### [WRITTEN PROBLEM 1]
In the book review below, who is the figure that the title "the Napoleon of Crime" refers to?
[START OF SUPPLIED TEXT]
Monday, 13 September 2021

The Napoleon of Crime - Ben Macintyre

 


"Thrilling," cries the Telegraph.  "A highly charged thriller!" squeaks the Independent on Sunday.  No it's not.  Anyone who works in the media and writes a book is always going to get quotes for his blurb.  In this case only Macintyre's employer seems to have bothered to read it.  "A well-researched and lively account," says the good old Times, and The Napoleon of Crime is certainly that.  In fact Macintyre's liveliness is adversely effected by the depth of his research.  He thinks Adam Worth, the said Napoleon, is compelling.  He isn't.  A Napoleon of crime is only interesting when he's caught, until which time he is just another inexplicably rich person.  He may or may not have contributed to Conan Doyle's creation of Professor Moriarty, but anyone who has read the stories will tell you he's not very interesting either.
[END OF SUPPLIED TEXT]
[START OF DATA FOR THIS TASK]
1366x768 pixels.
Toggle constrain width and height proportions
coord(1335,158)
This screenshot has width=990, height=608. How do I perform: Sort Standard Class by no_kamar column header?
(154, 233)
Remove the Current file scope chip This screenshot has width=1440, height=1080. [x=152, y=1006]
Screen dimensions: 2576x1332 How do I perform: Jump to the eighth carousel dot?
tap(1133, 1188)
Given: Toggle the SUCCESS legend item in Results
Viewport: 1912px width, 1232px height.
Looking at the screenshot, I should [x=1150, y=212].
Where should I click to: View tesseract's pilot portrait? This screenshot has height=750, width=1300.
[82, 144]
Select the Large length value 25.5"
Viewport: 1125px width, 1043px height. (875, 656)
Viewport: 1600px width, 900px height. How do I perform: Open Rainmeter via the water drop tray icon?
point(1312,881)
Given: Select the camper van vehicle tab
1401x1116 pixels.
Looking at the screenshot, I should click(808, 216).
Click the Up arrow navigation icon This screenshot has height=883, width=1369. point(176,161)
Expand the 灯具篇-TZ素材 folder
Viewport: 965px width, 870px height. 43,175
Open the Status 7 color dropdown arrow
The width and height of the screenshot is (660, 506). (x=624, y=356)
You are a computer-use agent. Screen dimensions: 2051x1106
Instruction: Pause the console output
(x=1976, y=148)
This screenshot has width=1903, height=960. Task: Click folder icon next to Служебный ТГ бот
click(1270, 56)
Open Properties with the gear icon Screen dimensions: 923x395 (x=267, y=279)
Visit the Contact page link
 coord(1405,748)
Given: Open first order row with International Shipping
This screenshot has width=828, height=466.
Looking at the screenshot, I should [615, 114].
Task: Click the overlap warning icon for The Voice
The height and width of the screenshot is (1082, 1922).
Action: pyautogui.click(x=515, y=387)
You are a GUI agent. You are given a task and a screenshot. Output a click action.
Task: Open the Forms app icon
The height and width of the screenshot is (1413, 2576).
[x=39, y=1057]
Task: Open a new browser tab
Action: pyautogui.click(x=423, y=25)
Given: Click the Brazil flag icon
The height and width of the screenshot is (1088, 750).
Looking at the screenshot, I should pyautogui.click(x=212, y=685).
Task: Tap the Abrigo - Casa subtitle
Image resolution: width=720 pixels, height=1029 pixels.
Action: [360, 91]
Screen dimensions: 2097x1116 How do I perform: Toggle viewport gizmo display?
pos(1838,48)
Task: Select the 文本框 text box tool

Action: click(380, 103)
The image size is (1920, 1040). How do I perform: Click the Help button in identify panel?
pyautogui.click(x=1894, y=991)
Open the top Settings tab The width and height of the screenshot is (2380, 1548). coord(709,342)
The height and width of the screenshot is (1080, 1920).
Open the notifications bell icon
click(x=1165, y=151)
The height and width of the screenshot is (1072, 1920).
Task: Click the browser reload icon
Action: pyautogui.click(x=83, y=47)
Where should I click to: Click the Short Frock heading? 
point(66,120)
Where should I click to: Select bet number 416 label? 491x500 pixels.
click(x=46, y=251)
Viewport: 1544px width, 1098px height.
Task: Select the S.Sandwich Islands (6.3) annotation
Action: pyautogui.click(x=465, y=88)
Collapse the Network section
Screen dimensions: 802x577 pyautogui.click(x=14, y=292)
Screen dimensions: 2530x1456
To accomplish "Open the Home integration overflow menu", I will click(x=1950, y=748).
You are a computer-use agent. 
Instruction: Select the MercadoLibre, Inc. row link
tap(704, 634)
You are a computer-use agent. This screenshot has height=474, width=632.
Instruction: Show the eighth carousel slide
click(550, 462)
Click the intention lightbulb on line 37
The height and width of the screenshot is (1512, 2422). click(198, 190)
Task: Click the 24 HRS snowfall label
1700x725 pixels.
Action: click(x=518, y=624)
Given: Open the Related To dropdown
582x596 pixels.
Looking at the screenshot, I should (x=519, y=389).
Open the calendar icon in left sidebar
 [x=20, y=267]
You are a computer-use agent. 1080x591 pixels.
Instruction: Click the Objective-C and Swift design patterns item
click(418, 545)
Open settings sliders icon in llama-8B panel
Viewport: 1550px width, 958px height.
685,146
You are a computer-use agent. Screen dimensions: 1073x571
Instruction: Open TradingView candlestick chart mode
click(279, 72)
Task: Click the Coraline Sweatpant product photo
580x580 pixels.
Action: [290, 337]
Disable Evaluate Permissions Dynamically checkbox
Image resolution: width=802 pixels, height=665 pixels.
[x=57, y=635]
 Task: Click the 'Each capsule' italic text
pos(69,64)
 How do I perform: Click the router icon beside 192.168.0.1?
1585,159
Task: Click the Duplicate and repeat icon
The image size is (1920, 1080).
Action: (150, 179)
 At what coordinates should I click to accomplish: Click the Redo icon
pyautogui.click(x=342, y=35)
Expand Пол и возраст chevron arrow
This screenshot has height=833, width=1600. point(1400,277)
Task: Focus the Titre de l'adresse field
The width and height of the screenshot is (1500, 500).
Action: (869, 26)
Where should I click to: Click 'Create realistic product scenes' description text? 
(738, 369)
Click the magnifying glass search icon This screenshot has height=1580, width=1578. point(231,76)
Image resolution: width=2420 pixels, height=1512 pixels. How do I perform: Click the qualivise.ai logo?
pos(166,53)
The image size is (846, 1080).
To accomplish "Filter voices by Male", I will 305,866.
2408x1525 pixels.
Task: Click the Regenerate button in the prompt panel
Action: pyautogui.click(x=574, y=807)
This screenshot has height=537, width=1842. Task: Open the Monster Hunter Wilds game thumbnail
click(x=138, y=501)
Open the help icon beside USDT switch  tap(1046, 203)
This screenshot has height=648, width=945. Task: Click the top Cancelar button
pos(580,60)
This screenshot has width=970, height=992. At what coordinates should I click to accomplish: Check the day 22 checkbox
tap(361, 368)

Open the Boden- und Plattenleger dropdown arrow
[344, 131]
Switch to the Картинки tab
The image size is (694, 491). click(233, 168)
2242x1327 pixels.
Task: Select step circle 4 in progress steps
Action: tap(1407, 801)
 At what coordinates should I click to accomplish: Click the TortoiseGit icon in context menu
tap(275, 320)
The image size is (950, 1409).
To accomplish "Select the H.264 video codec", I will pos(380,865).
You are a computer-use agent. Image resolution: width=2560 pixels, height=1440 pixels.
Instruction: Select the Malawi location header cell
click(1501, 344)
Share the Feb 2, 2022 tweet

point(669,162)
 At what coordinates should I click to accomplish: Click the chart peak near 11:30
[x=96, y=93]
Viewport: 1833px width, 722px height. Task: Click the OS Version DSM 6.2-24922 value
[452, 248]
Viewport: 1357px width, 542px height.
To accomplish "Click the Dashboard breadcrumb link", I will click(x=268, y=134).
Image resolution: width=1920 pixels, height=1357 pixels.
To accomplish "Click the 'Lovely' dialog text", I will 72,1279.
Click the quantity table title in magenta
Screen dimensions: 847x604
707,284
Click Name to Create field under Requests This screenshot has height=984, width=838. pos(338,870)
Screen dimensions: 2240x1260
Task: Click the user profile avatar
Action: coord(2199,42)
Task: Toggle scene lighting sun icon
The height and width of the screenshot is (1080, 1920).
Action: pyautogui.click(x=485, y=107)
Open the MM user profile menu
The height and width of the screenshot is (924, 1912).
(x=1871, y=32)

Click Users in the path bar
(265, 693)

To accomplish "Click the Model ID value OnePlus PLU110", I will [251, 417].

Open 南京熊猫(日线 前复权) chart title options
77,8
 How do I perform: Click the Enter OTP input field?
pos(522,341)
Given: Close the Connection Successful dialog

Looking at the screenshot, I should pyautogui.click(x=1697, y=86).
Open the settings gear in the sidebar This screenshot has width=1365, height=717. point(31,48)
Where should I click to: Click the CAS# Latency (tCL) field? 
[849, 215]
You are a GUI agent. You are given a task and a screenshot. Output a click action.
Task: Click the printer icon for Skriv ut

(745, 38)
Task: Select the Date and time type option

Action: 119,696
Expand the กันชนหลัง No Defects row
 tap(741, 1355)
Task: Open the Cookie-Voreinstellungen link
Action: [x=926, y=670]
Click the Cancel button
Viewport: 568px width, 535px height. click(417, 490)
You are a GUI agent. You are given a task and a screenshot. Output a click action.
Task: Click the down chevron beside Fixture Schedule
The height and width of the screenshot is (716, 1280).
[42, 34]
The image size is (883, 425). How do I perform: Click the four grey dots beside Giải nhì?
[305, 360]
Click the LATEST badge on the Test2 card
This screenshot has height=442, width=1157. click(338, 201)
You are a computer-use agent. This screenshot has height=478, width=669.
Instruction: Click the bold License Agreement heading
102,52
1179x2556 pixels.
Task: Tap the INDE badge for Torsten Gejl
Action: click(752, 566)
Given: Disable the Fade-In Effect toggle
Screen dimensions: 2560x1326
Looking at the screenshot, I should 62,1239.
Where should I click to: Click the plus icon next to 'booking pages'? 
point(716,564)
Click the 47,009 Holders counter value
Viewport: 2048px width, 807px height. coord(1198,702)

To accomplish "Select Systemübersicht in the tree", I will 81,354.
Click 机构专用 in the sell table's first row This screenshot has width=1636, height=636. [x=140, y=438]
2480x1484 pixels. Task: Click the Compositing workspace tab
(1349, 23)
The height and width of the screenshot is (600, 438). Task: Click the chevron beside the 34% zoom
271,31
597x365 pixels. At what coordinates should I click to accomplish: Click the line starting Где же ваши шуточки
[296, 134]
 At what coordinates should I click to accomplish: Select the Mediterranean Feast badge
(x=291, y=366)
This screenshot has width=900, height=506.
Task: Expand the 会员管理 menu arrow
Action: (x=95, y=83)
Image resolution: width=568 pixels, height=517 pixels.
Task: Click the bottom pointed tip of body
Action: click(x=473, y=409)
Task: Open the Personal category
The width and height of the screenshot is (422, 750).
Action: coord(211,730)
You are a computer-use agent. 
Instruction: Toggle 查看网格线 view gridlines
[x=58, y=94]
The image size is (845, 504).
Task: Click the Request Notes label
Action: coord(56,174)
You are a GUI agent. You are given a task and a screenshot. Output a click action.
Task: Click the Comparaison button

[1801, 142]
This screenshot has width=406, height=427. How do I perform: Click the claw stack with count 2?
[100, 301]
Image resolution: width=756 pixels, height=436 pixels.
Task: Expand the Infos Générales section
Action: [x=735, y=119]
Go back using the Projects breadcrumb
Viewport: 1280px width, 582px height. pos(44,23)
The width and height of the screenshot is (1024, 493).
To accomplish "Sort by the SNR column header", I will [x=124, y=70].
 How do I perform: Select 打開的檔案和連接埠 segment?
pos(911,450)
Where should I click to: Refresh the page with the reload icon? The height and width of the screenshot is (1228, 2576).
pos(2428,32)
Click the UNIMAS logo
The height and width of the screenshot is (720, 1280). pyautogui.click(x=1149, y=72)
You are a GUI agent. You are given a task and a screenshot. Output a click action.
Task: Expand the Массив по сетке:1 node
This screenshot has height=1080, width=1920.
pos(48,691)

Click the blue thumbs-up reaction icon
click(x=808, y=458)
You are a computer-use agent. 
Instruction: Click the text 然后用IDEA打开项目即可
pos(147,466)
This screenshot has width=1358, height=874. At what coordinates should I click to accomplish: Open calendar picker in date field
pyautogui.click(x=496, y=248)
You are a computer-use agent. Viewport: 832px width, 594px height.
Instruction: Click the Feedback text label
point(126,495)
[END OF DATA FOR THIS TASK]
### [WRITTEN PROBLEM 2]
Reproduce the records verbatim from their first line through the line containing "tap(1133, 1188)", with both of those lines included.

### [SOLUTION 1]
Adam Worth

### [SOLUTION 2]
1366x768 pixels.
Toggle constrain width and height proportions
coord(1335,158)
This screenshot has width=990, height=608. How do I perform: Sort Standard Class by no_kamar column header?
(154, 233)
Remove the Current file scope chip This screenshot has width=1440, height=1080. [x=152, y=1006]
Screen dimensions: 2576x1332 How do I perform: Jump to the eighth carousel dot?
tap(1133, 1188)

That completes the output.